Coin-OperatedGumball & Peanut Machines


     Gumball and peanut machines have long been recognized as a "silent salesmen."  In their heyday many advertisements regarding these machines noted that "silent salesmen" worked 24 hours a day, never slept, never came to work late or took vacation, and you didn't have to pay it. 

     The history of the gum and nut vendor began in 1888, with Thomas Adams, of Adam's Gum.  Accoring to Bill Enes, who wrote, Silent Salesmen, An Encyclopedia of Collectable Gum, Candy & Nut Machines, "Adams put vending machines containing his Tutti-Frutti gum on the New York city elevated train platforms.  Others sought to emulate his success and 'the rest is history.'"
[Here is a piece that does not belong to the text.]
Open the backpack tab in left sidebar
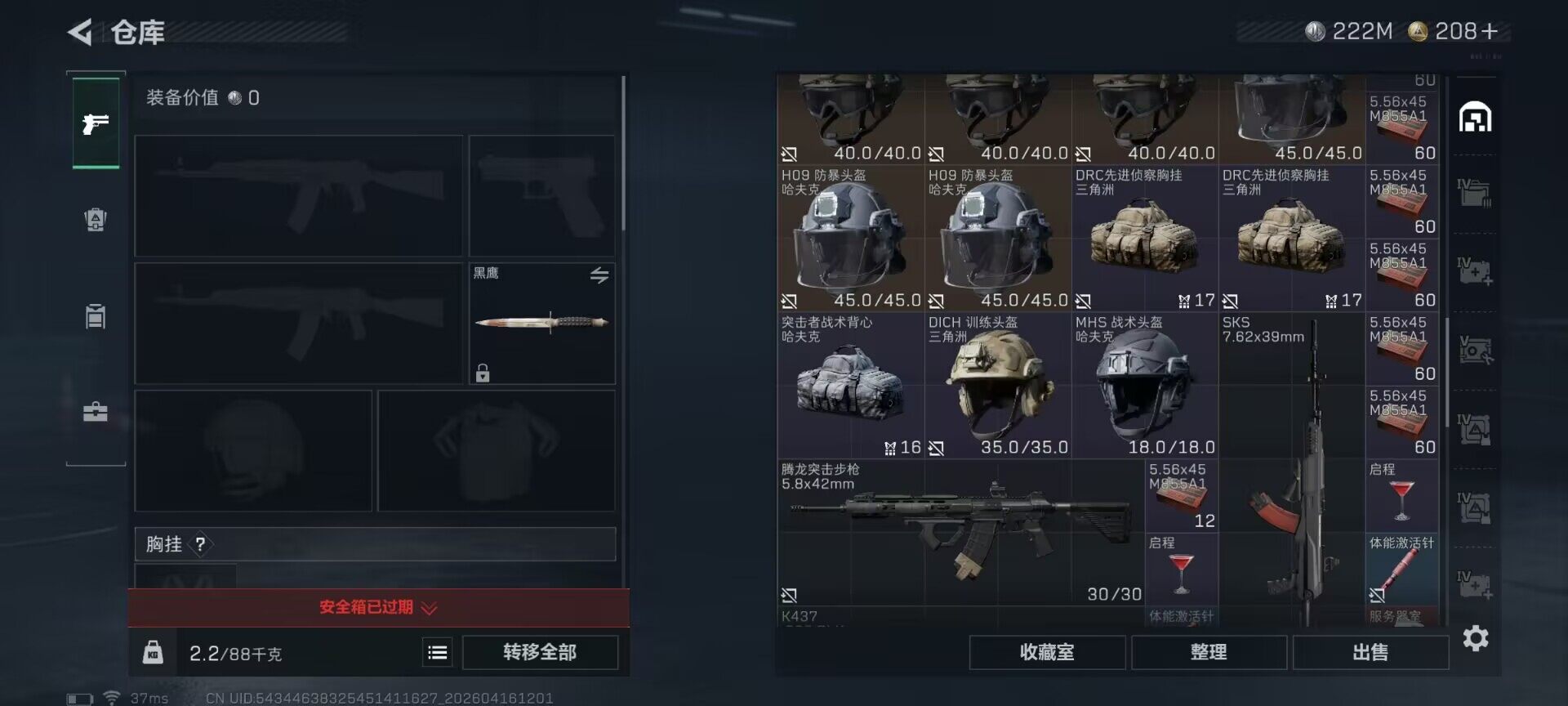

     In the beginning these machines would only vend chocolate or tab gum.  It was right at the turn of the century that peanut vendors became available.  For gumballs, the exact year is not known, but it is believed that they became available in vending machines sometime between 1907 and 1911.  While many different items have been available through vending machines, from the unusual such as holy water and toilet paper, to the standard candy and nuts.  But don't forget the gumball, which has become the ultimate iconic symbol of these small vending machines.
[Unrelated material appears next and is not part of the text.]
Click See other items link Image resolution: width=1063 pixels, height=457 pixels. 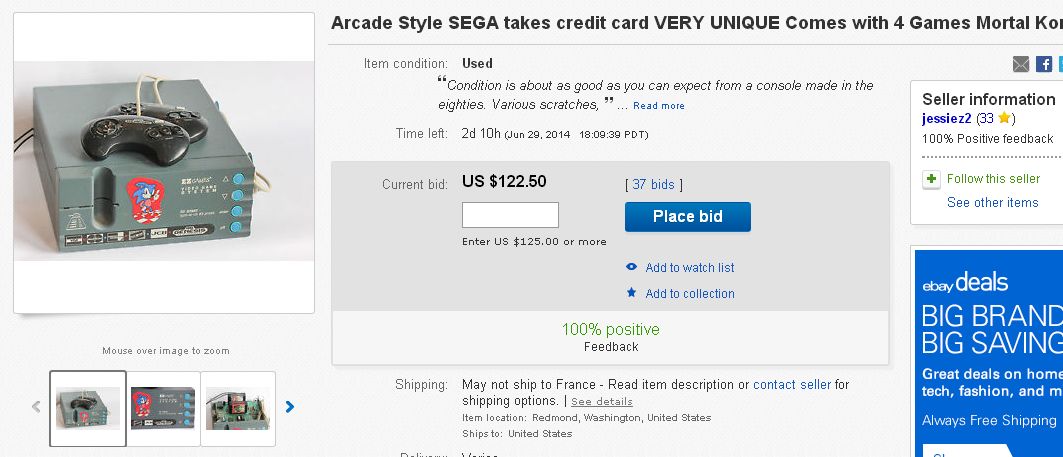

     Currently, Antique Warehouse has well over 50 gumball and peanut vendors in its collection.  While it may be a while before all of these vendors are catalogued, 17 gumball and peanut vendors have been added to the site for this months featured collection. 
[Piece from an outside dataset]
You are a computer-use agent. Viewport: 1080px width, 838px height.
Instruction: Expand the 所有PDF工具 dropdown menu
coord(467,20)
     When reading the information on some of the machines in our collection, it may be noticed that manufactures made machines for other companies.  Some of the large companies would manufacture these gumball machines for whomever put in a large enough order.  These large manufactures would omit their own name, putting on the name of whom ever was purchasing the machine.  This causes a lot of confusion in the gumball and peanut vending world.  On top of this, many of the machines had interchangeable parts, from the chute flap, to the turn handles, and globes.  This is another factor that adds to the confusion. 


Enes, Bill.  Silent Salesmen.  Enes Publishing, 1987.

Vlist, Abraham Vander.  Gumball Machines (Right or Wrong).  Mead Publishing, 1981.